Prompt: Repeat the data in full. Every line must match.

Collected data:
════════════════
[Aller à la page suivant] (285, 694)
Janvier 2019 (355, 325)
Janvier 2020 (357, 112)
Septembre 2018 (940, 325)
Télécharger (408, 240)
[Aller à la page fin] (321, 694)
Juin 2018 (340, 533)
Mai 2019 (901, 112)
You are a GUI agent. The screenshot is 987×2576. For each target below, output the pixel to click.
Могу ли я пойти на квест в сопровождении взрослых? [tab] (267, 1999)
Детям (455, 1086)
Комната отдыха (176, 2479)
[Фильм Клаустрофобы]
════════════════
Response to the exercise:
[Aller à la page suivant] (285, 694)
Janvier 2019 (355, 325)
Janvier 2020 (357, 112)
Septembre 2018 (940, 325)
Télécharger (408, 240)
[Aller à la page fin] (321, 694)
Juin 2018 (340, 533)
Mai 2019 (901, 112)
You are a GUI agent. The screenshot is 987×2576. For each target below, output the pixel to click.
Могу ли я пойти на квест в сопровождении взрослых? [tab] (267, 1999)
Детям (455, 1086)
Комната отдыха (176, 2479)
[Фильм Клаустрофобы]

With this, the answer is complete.